» Task statement: Write out exactly the lines from the line that contains "The image size is (1405, 840)." through the final line of the listing below, and no others.

---

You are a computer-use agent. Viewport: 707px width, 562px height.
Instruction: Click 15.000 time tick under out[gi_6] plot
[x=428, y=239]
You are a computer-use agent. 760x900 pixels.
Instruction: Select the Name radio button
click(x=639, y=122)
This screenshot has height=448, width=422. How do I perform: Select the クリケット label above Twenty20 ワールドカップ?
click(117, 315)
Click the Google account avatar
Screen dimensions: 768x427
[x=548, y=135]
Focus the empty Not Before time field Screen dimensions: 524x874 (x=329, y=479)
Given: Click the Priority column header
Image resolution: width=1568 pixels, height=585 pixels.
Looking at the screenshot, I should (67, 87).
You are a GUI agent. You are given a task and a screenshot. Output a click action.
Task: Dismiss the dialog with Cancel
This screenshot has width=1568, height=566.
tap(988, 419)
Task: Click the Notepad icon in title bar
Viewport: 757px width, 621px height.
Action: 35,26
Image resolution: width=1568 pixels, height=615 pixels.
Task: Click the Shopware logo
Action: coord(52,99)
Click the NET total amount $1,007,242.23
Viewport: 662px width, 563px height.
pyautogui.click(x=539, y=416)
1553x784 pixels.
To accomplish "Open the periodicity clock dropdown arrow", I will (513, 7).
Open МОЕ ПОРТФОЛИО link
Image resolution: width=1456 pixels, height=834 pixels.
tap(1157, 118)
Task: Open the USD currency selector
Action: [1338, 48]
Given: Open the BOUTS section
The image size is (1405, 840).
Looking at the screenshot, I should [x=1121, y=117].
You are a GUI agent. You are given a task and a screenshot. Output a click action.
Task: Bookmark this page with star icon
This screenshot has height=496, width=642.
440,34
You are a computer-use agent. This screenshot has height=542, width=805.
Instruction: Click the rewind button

---

» Result of this exercise:
The image size is (1405, 840).
Looking at the screenshot, I should [x=1121, y=117].
You are a GUI agent. You are given a task and a screenshot. Output a click action.
Task: Bookmark this page with star icon
This screenshot has height=496, width=642.
440,34
You are a computer-use agent. This screenshot has height=542, width=805.
Instruction: Click the rewind button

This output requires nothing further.